If you walked into Michela Tehan's art class a few days ago, you would have seen an array of budding architectural artists creating perspective drawings of buildings. The seventh-grade students were able to choose any building they wanted to create, however, had specific criteria they must adhere to when completing their drawings.
"Each student performs a self-assessment, then I complete a final assessment. I feel it is important for students to self-reflect on their projects and evaluate themselves on the set criteria," said Mrs. Tehan. "In art, there is more than one correct answer to solve the same problem for every project and process explored in class. This concept encourages students to become creative problem-solvers and, in turn, develop higher-level thinking skills. As a student develops their ability to creatively solve problems, it also improves their capacity to problem-solve and become better writers in English class, designers of science experiments, and ultimately solve problems in their own lives and in the workplace as they enter a career."

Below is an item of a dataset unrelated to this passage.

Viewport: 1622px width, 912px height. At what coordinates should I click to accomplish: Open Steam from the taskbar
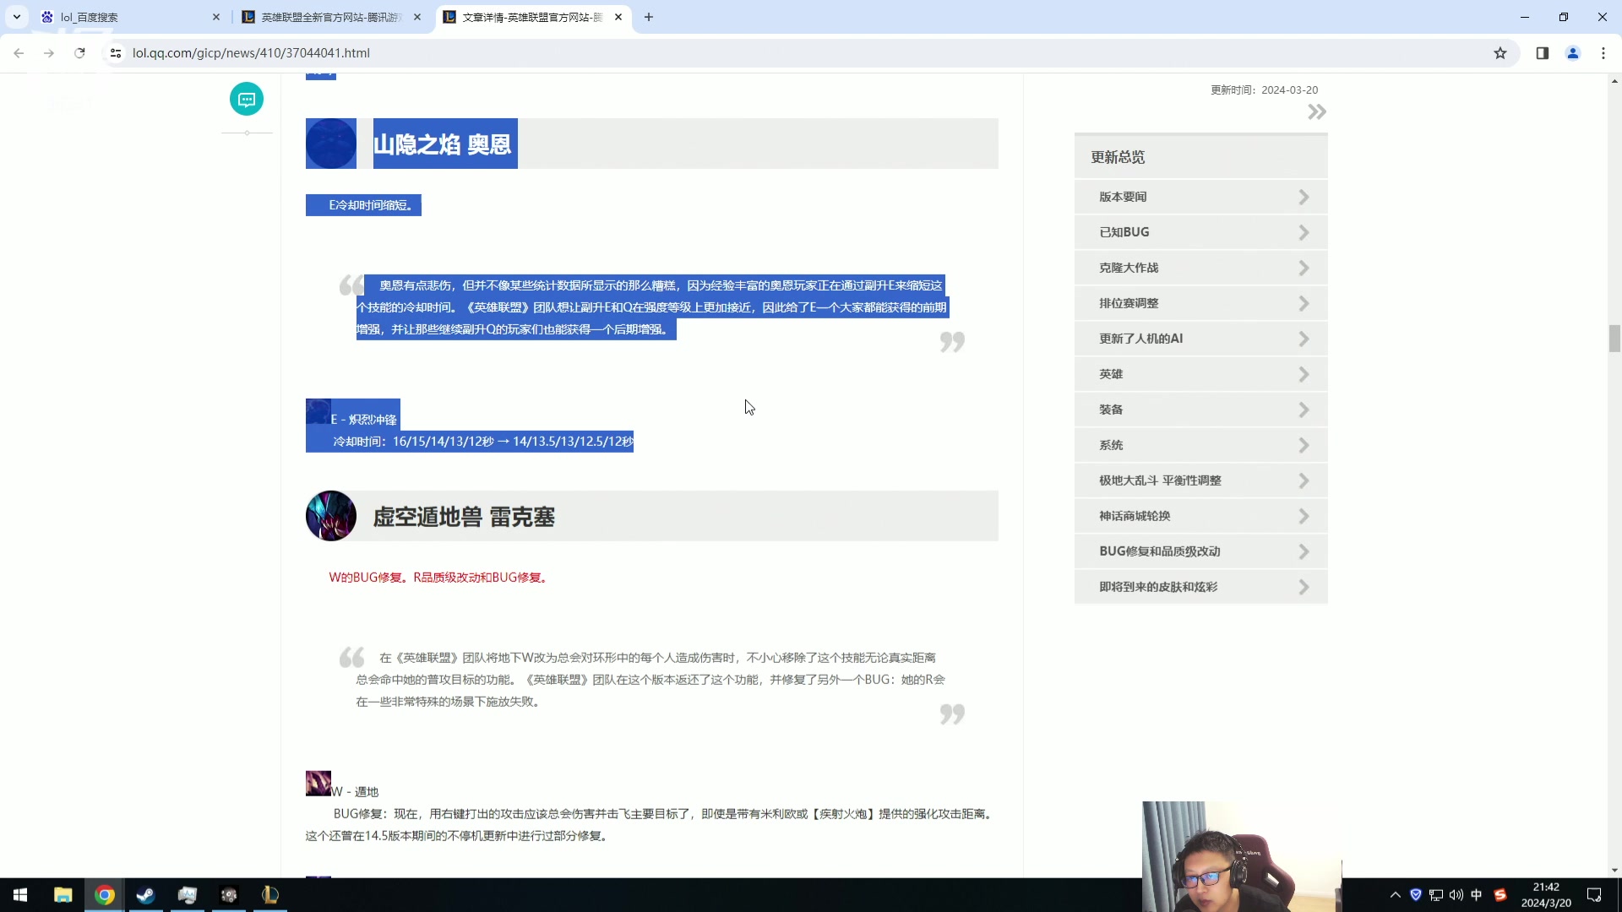click(145, 895)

All units are based on the NYS Visual Arts Standards with a strong focus on ELA. For every unit of study, students read articles either about artists or architecture, and/or art in other cultures throughout history so they can gain an appreciation for art past and present; all while enhancing their ability to read a text for facts and main concepts. Reading factual or technical text is a life skill that all students apply to their lives, whether it's reading the newspaper, their favorite magazine or a college textbook. Persell Middle School is working on enrichment of student's ELA skills schoolwide through the study and creation of art.
Persell Middle School
seventh-grader Donald Karr works on his perspective drawing during Michela Tehan’s art class.
Other examples of art projects throughout the year include: in-depth color study, creating clay gargoyle sculpture, printmaking, aboriginal X-ray animal paintings, Native American symbol paper mache masks and Guatemalan yarn weaving.
"I love art because you can do whatever you want creatively but within the expectations of the teacher," said seventh-grader Ally Woolslayer. "My favorite assignment so far has been the monochromatic portraits because I love mixing my own paints and colors."